17. Zadistes
Martin ne me promet rien. J'ai des morts sur la conscience, quand même !
D'abord, faudra que je m'explique, et les Zadistes, c'est des pas faciles à convaincre. Ensuite, les terroristes en cavale, c'est pas trop leur truc.
D'ailleurs, ils ont déjà pas mal d'ennuis tout seuls. Alors, faut pas que je m'étonne si je me retrouve otage. Ils ont tout plein de copains à faire libérer, en tôle ou en garde à vue. Au moins, comme monnaie d'échange, je vaux mon pesant de cacahuètes.
Mon histoire d'embrouille, il n'est pas contre. Je serais une victime, une cible : ptêt bien qu'oui, ptêt bien que non. Je serais l'objet d'un méchant complot, ourdi par des ordures, ignobles salopards qui... : pourquoi pas !
Mais faut que je m'y fasse, j'ai pas franchement l'air d'un naïf en vadrouille, stage innocence et découverte.
La camionnette s'est arrêtée dans une clairière. Martin a rameuté ses potes. Comité de réception : des barbus, chemises à carreaux, jeans trop larges, comme les polaires, troués de partout. Et ils sont là, les bras croisés, qui me fixent avec de petits yeux méfiants, que je me sens comme un pingouin, reluqué par des ours blancs qui se pourlèchent les babines.
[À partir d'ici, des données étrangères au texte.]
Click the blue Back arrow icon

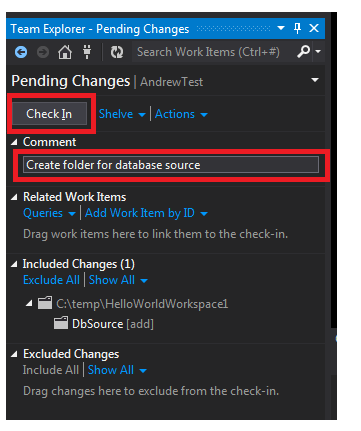click(x=21, y=52)
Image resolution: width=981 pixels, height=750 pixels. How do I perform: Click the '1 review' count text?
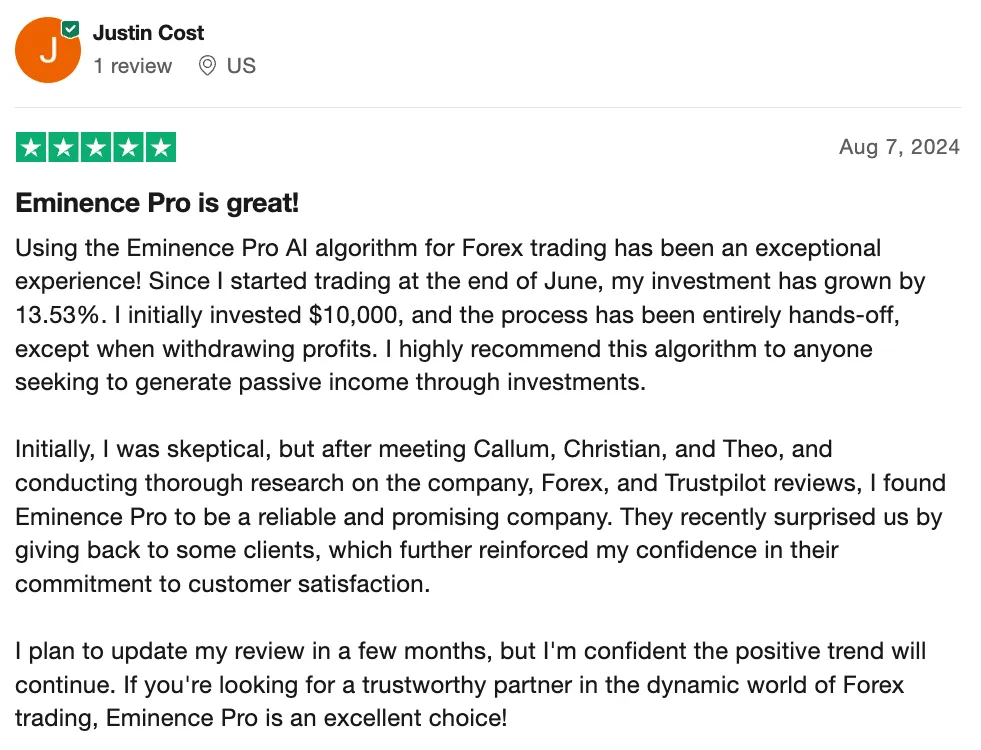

Les mecs à défendre, ils connaissent. Reste à voir si j'ai des arguments. Ils me donnent donc la parole. Deux phrases pour convaincre, trois tout au plus... Parce que sinon, j'ai surtout un beau profil de volaille à plumer...
Un idée me traverse la tête : Philippe, le copain de ma Sophie. Je peux toujours tenter. Je me tourne vers Martin :
– Philippe, qui crèche par là où je t'ai rencontré, tu connais ?
– Mouais...
– Sa copine s'appelle Sophie.
– Ouais.
– Ben c'est ma fille, et c'est elle que je venais voir.
– C'est déjà un début.
– D'ailleurs j'aimerais bien savoir s'ils n'ont pas eu d'ennuis !
Il veut lui téléphoner.
Stop ! Faut se méfier des écoutes : s'il avait un copain, en ville, qui pourrait passer voir et les ramener en douce, portables éteints...
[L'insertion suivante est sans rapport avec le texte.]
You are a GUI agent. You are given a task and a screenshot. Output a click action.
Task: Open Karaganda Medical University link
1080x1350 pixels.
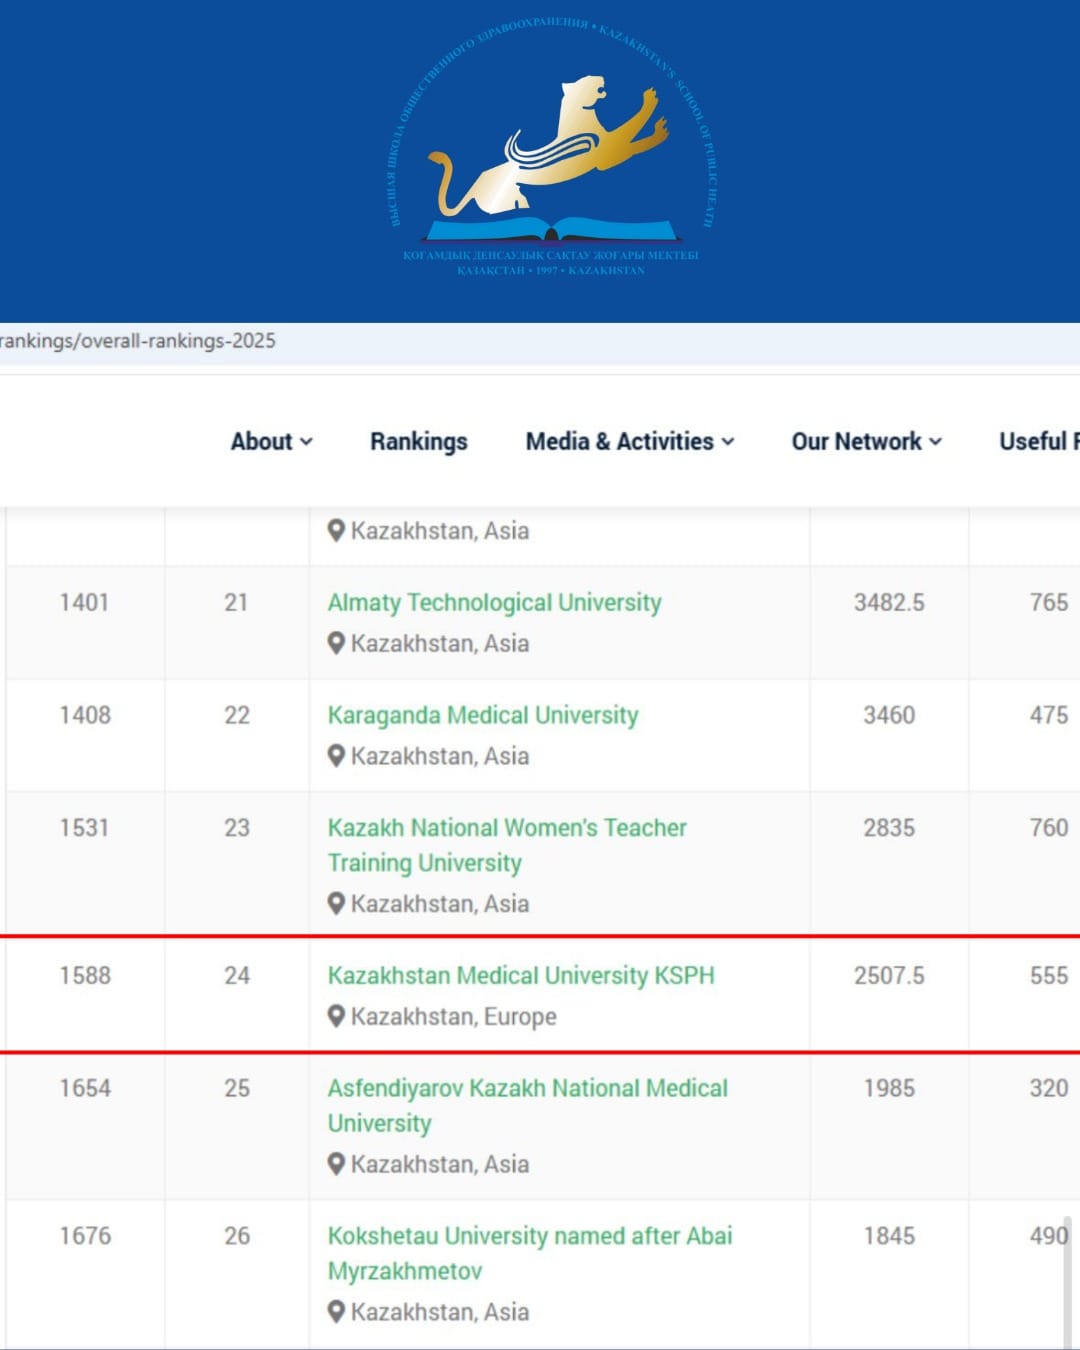click(x=482, y=716)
Une heure plus tard, Sophie débarque avec son Philippe. Elle me saute au cou :
– Papa, j'étais folle d'inquiétude !
Elle savait que j'avais été dans les commandos. Barbouze, j'en ai jamais trop causé. Alors barbouze, marié à une barbouze, mêlé aux embrouilles qu'on cause à la radio...
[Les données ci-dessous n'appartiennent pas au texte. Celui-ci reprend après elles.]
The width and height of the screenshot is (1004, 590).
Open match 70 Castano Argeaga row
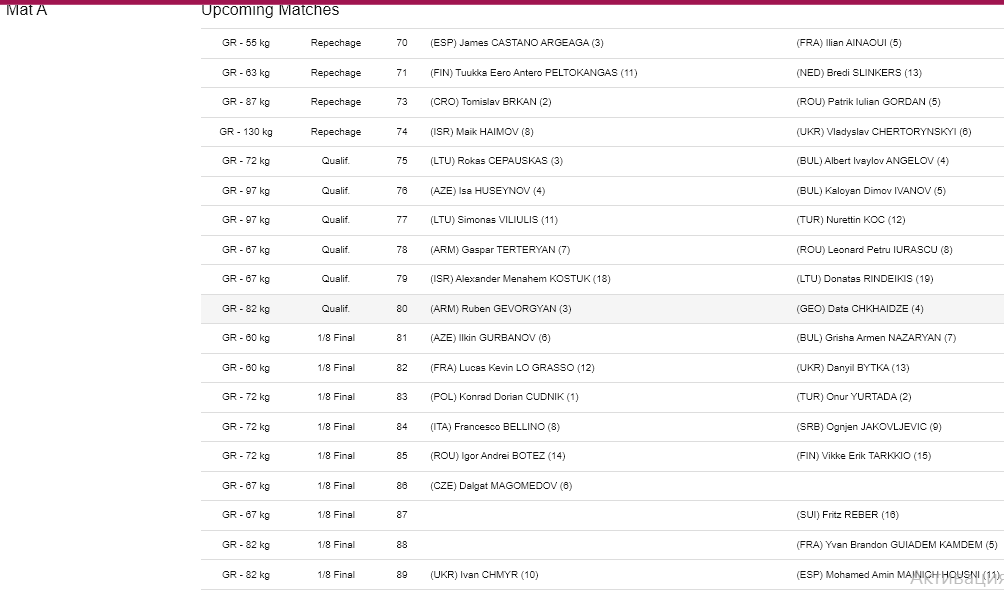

En plus, en fuite, recherché par toutes les polices, elle me trouve au top, le top du top, même si les flics l'ont transformée en appât, et son appart en souricière :
– Papa ???
– Oui ?
– C'est vrai ???
– Quoi ?
– Ce qu'ils disent à la radio ?
– Euh...
– Ben Asteck, c'était toi ?
– Enfin...
– Wingsuit, hélico, parachute, ski, escalade, c'était toi ?
– Euh...
Philippe a manifestement un sens moral un peu plus développé... ou un préjugé moins favorable à mon endroit :
– Ben Asteck, les mecs égorgés ?
– Si on veut...
– Le bébé fracassé ?
– Faut pas croire...
Heureusement que le Martin a un grain de bon sens en plus :
– Primo, vous le laissez pas causer ; secundo, il a peut-être d'autres problèmes en ce moment !
J'en profite pour les interroger sur les flics en question. Pas doute, ce sont des gars de la maison. J'ai la DGSE ancienne formule sur les bras. Il y en a qui n'ont pas dû apprécier, bunker du Mans pour les uns, mise à pied pour les autres.
Ils ont dû retourner Tomy, sur l'air des seconds couteaux abandonnés de la farandole... Revanche de bas étage, opération Cactus en préparation, pour couronner le tout !
Si, au moins, avant de cramer le bunker, ils avaient pensé à mettre l'équipe au frais, avec Medhi, et ses machines... Et s'ils veulent se ménager le Medhi, faut qu'ils ménagent sa mère, ses frères, sa sœur... Et s'ils les ont ménagés, tout n'est pas perdu...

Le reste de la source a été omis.